HBRC is one of six regional councils which currently accepts it as a valid management tool to underpin their regulatory nutrient regime, which farmers must comply with.
Around 11,000 farms nationwide use the software for on-farm nutrient management.
Originally developed by Ravensdown and Ballance – two companies that control 98 per cent of New Zealand's fertiliser market – it's touted as a way to "optimise production and minimise losses of nutrients to the environment".
Note that first target.
Overseer is, now, equally jointly owned by the Ministry for Primary Industry, Crown-owned agency AgResearch, and the two fertiliser companies.
You might think this provides some surety the updated software is fit for purpose as a regulatory tool – and perhaps it is.
But the source-code – the bits protected by intellectual copyright, as developed by the fertiliser industry – remains secret, despite considerable expert criticism suggesting the mathematical algorithms likely favour the application of fertiliser rather than mitigation of its impacts.
Following Parliamentary Commissioner for the Environment Simon Upton's call for public scrutiny in his 2018 investigation, a holistic review is, at last, looking at that source code along with every other aspect of the program and its implementation.
The review panel's report is due in March next year. Only then will anyone know whether, in Upton's words, it can be "confidently used in a regulatory context".
Meanwhile HBRC, along with Horizons and four other councils, already uses it as the "best available" tool for its purposes – even though they admit they don't fully trust it.
I can sympathise with their rock and a hard place position, but that's not good enough when you try to effect a Plan Change to the "gateway" modelling that increases the recorded amount of leaching allowed by between 41-69 per cent (depending on the land in question).
HBRC contends the "increase" is illusory because the amount of nitrogen entering waterways will stay the same; it's the tool that's changed through more accurately measuring leachate that is removed by natural processes before reaching freshwater.
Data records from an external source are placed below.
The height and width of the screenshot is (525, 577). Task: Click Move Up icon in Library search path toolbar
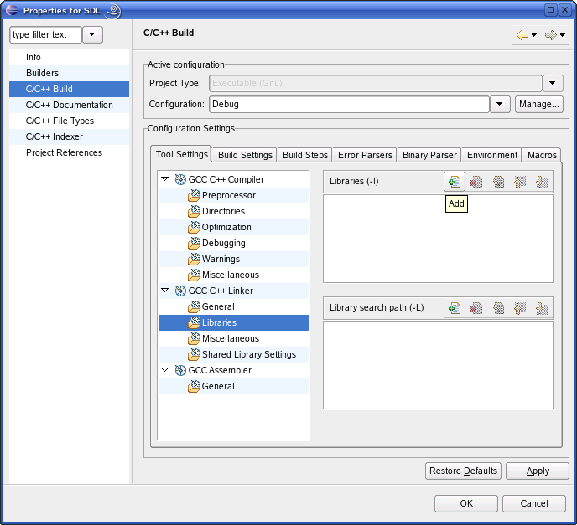pos(520,308)
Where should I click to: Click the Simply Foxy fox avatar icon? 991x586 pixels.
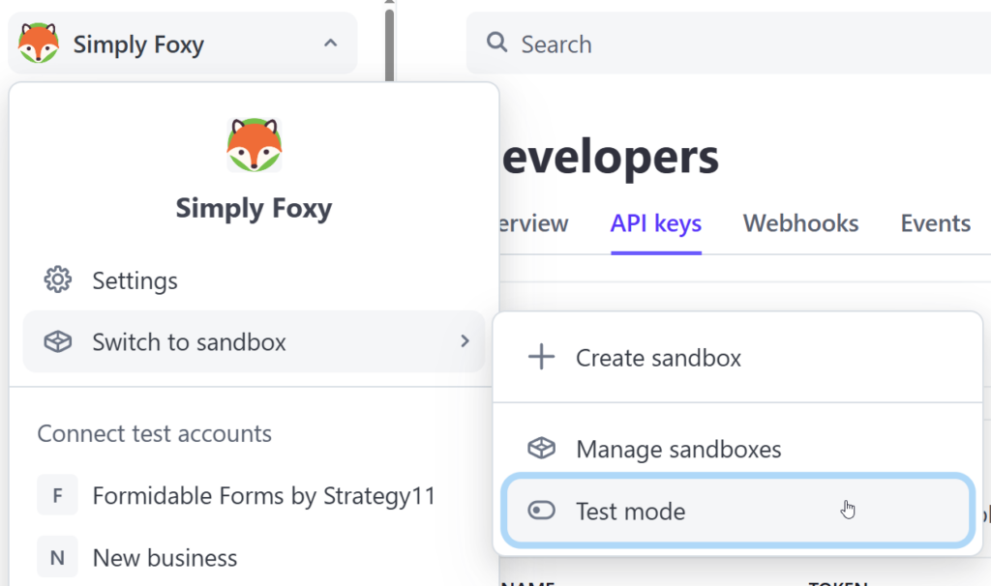(x=38, y=43)
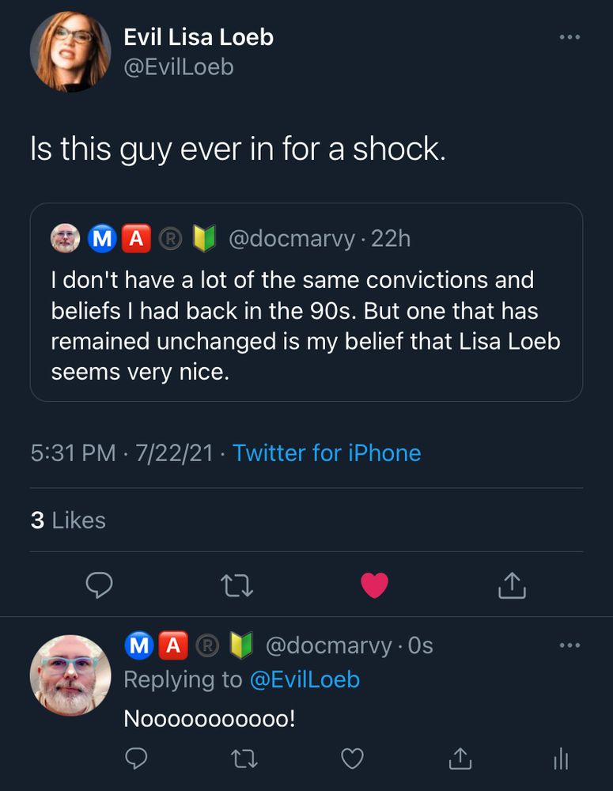View the 3 Likes list
Viewport: 613px width, 791px height.
[x=68, y=520]
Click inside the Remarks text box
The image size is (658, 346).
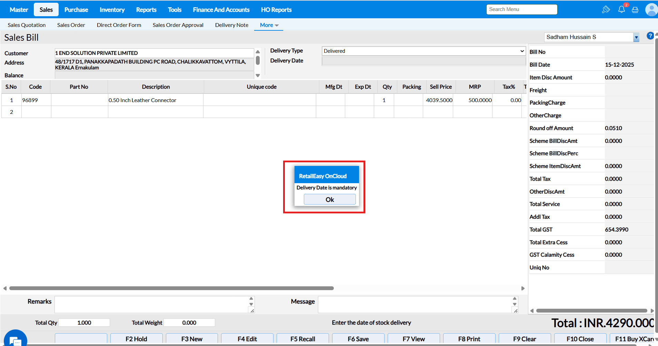point(152,304)
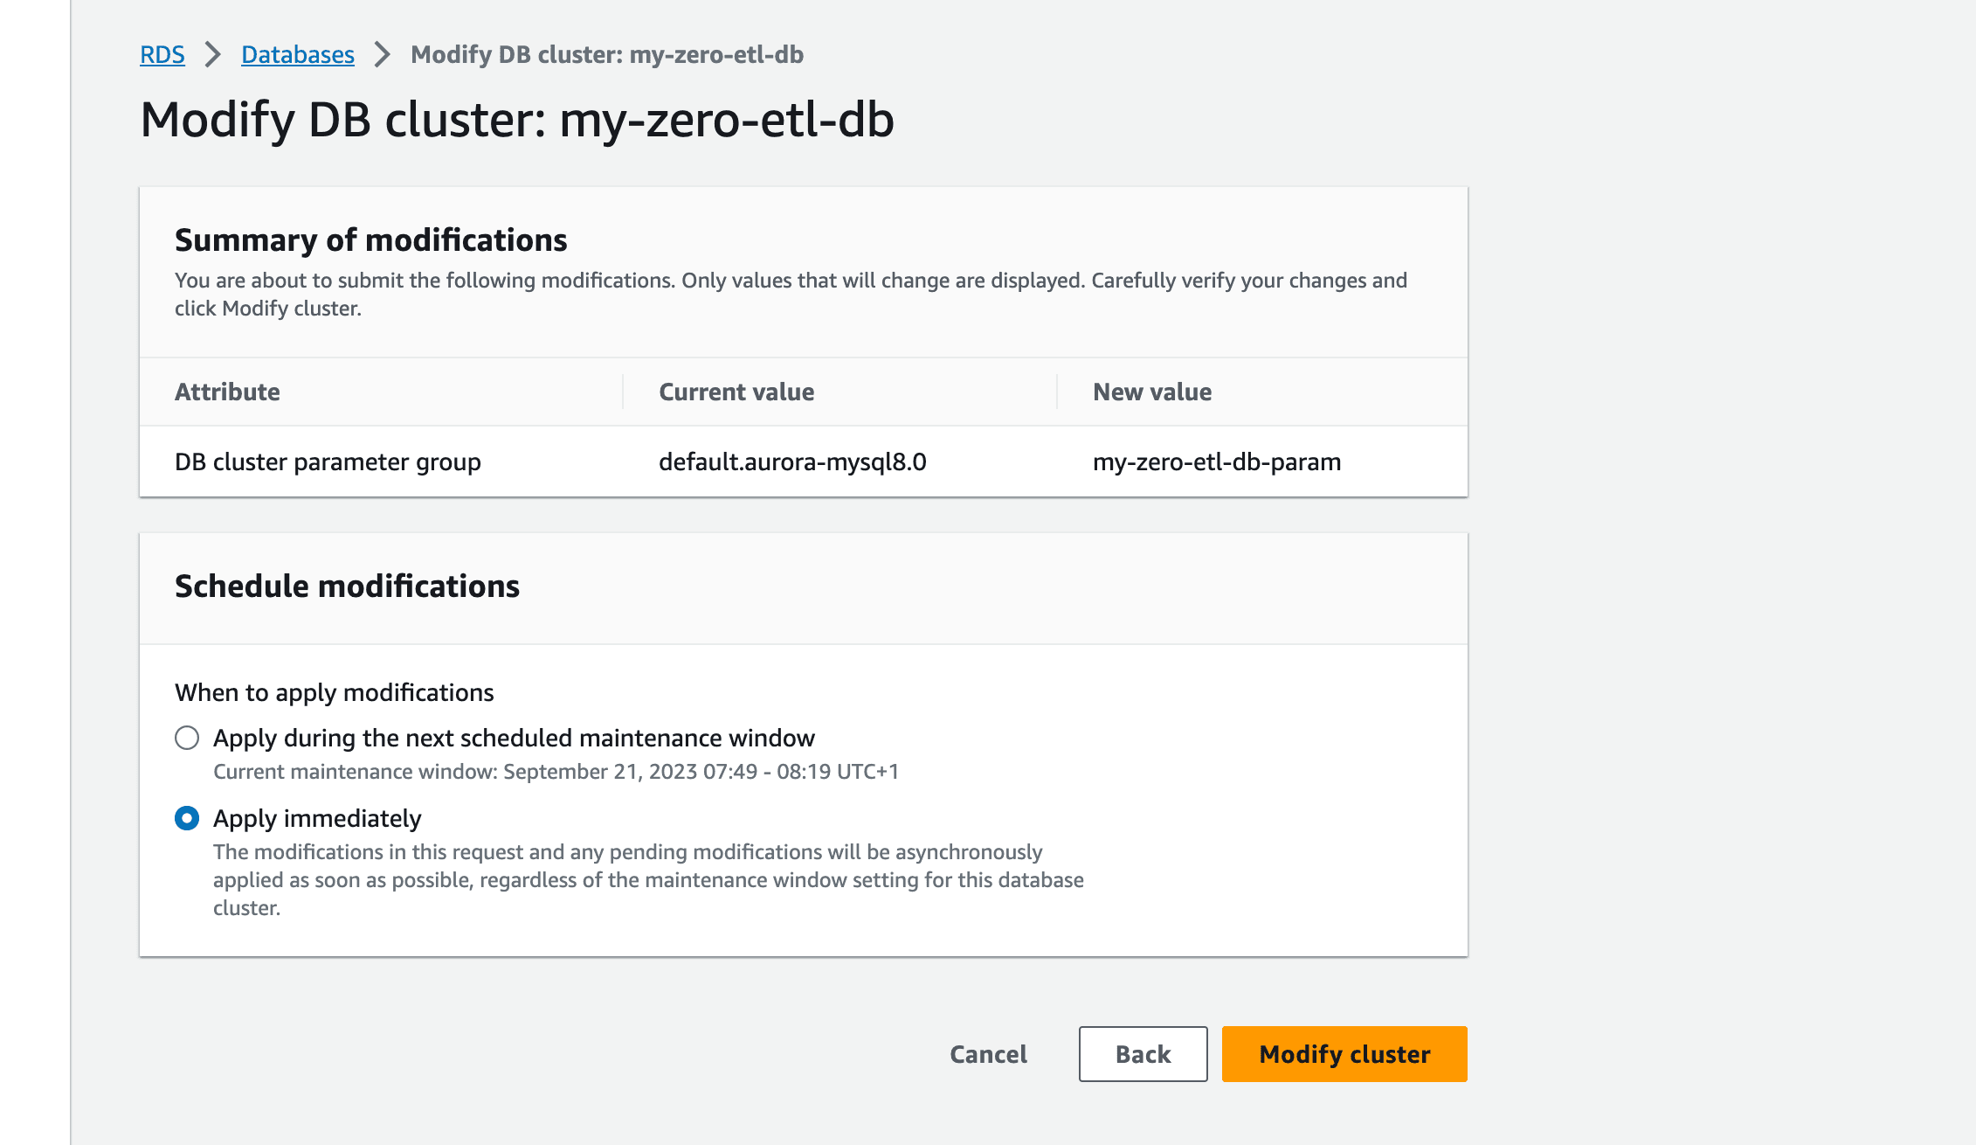Click the Back button
Screen dimensions: 1976x1145
pos(1143,1054)
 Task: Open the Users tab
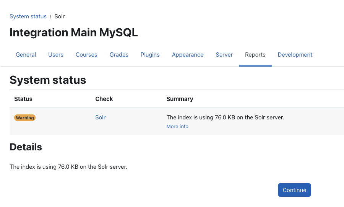[56, 55]
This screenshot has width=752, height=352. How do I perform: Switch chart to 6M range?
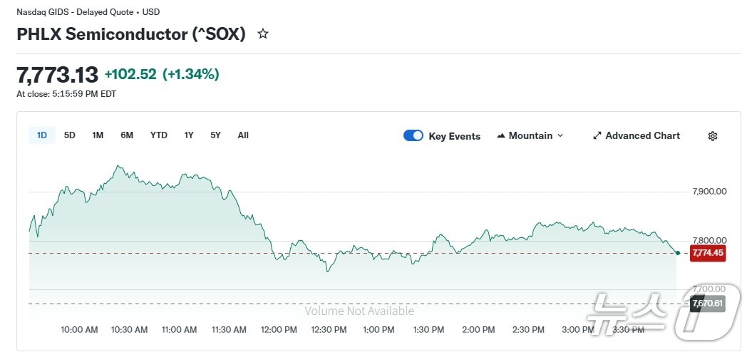coord(127,135)
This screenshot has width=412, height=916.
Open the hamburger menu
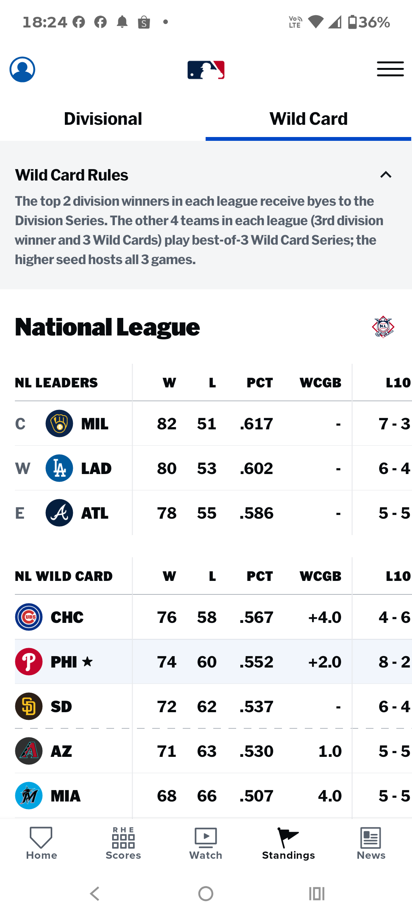[390, 69]
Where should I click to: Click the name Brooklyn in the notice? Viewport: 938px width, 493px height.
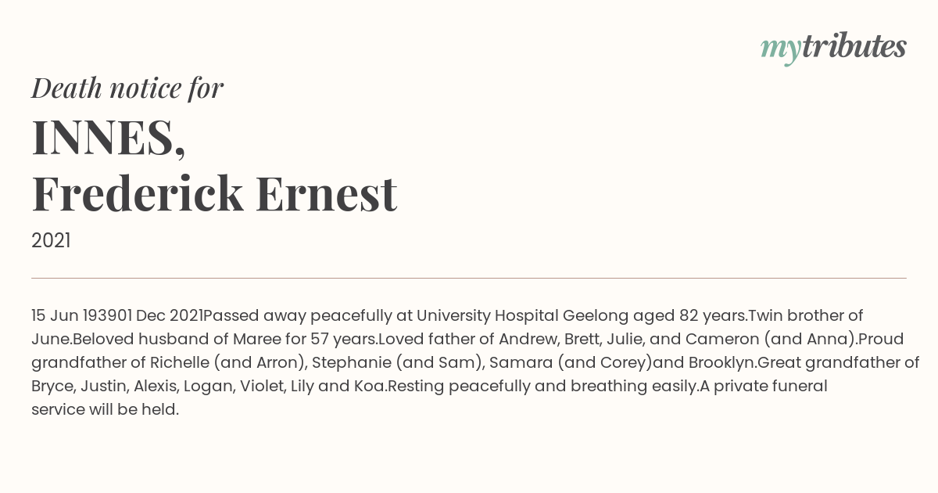pyautogui.click(x=721, y=363)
So, the rationale goes, if the relevant table isn't amended more farmers will have to apply for costly non-complying consents when they shouldn't have to, given there's no additional impact on in-stream nitrogen.
I get that this is a "technical" fix to maintain the status quo in good faith. What I don't agree with is the assumption the "extra" Nitrogen isn't going somewhere else – like into the aquifer, creating a "legacy" problem.
And surely, at a time when we should be reducing chemical inputs, this is exactly the sort of issue the public deserves the right to have a say on.
- *Bruce Bisset is a freelance writer and poet. Views expressed are the writer's opinion and not the newspaper's.